Document section -
The ZM scheme utilizes a three-dimensional (3D) grid structure consisting of horizontal and vertical layers, as depicted in Fig 3. During the calculation process, the 3D spatial mesh is mapped onto a 2D array. Due to the horizontal direction’s independence in the ZM, a 1D parallel strategy is employed for regional decomposition in the horizontal direction (latitude and longitude dimensions). This means that each CUDA parallel thread is assigned a horizontal “bar” workload, as illustrated in Fig 3. The size of the 1D of the ncol variable in the code indicates the number of “bars” participating in parallelism. Considering the order and dependencies of the code structure, the parallel code is organized into four core functions. These core functions are executed sequentially, while the three kernel functions are named buoyan, cldprp, closure, and q1q2_pjr_.
4.2.2 2D acceleration algorithm.

Data below -
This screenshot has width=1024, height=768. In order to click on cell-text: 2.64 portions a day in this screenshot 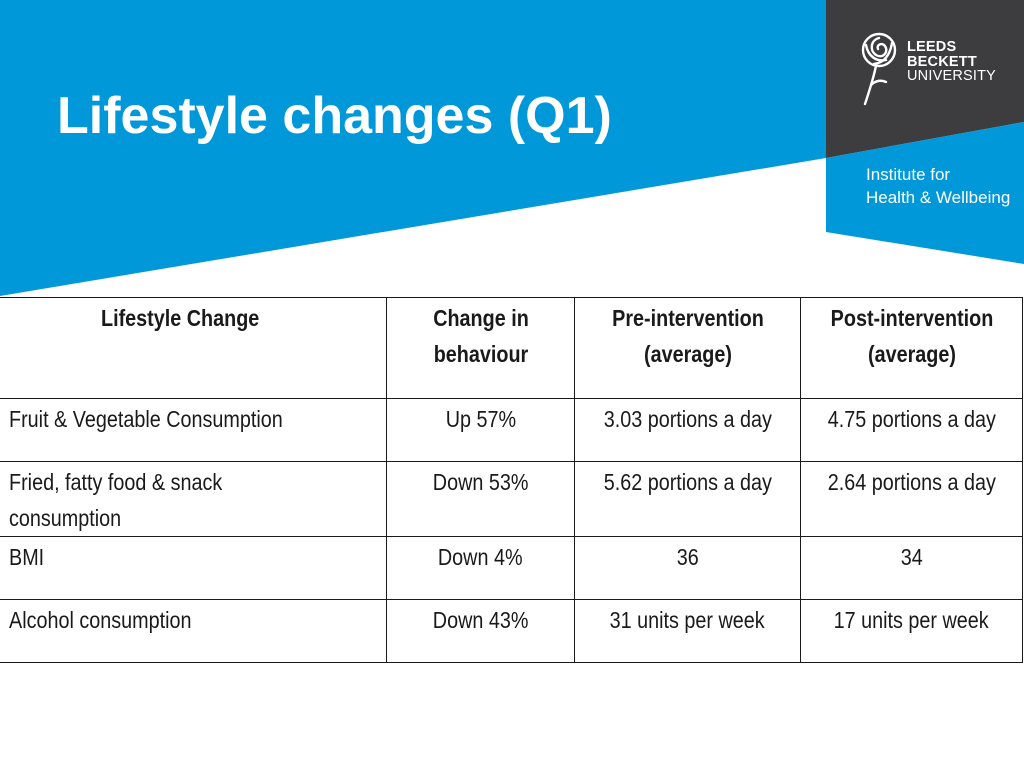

Assigned task 1 - Summarize the passage on parallelizing the ZM scheme in two sentences.
Assigned task 2 - Quote the passage on parallelizing the ZM scheme word for word, starting at "The ZM scheme" and ending at "closure, and q1q2_pjr_.".
Assigned task 3 - Continue the passage on parallelizing the ZM scheme from the point at which it stops.
The data above are not required for any of the work that uses this passage.

Final answer 1 - The ZM scheme uses a 3D grid of horizontal and vertical layers, which is mapped onto a 2D array during calculation. Because the horizontal direction is independent, a 1D parallel strategy decomposes the region by latitude and longitude, with each CUDA thread assigned a horizontal "bar" workload and the parallel code organized into sequentially executed core functions.

Final answer 2 -
The ZM scheme utilizes a three-dimensional (3D) grid structure consisting of horizontal and vertical layers, as depicted in Fig 3. During the calculation process, the 3D spatial mesh is mapped onto a 2D array. Due to the horizontal direction’s independence in the ZM, a 1D parallel strategy is employed for regional decomposition in the horizontal direction (latitude and longitude dimensions). This means that each CUDA parallel thread is assigned a horizontal “bar” workload, as illustrated in Fig 3. The size of the 1D of the ncol variable in the code indicates the number of “bars” participating in parallelism. Considering the order and dependencies of the code structure, the parallel code is organized into four core functions. These core functions are executed sequentially, while the three kernel functions are named buoyan, cldprp, closure, and q1q2_pjr_.

Final answer 3 -
In order to achieve a higher level of parallelism on GPUs, make full use of GPU resources, open up more parallel threads, and introduce 2D parallel acceleration algorithms for more fine-grained parallelism. The approach employed in the ZM is partially autonomous in the vertical direction. To enhance the computational efficiency of the GPU, we made additional modifications to the original code, enabling parallelization in both the horizontal and vertical dimensions. During the 2D region decomposition, each CUDA parallel thread is allocated data from a horizontal grid,as shown in Fig 4.
Further analysis of the code shows that in addition to the four subfunctions, the zm_convr function can be further decoupled into five subfunctions zm_convr1, zm_convr2, zm_convr3, zm_convr4, and zm_convr5. Because zm_convr2 has a dependency in the vertical direction, only 1D acceleration occurs in the horizontal dimension, and the other functions can accelerate in the horizontal and vertical dimensions. Algorithm 2 shows the implementation of buoyan’s 2D acceleration kernel function, and the implementation of the rest of the 2D acceleration algorithms is similar, so we will not repeat it.
In the case of 1D acceleration, each thread possesses a private 1D temporary array, meaning that each horizontal bar has its own temporary array. This array is stored in registers or local memory. In contrast, in the 2D acceleration, as both the horizontal and vertical dimensions are parallelized, the benefits of optimized memory access through registers are achieved.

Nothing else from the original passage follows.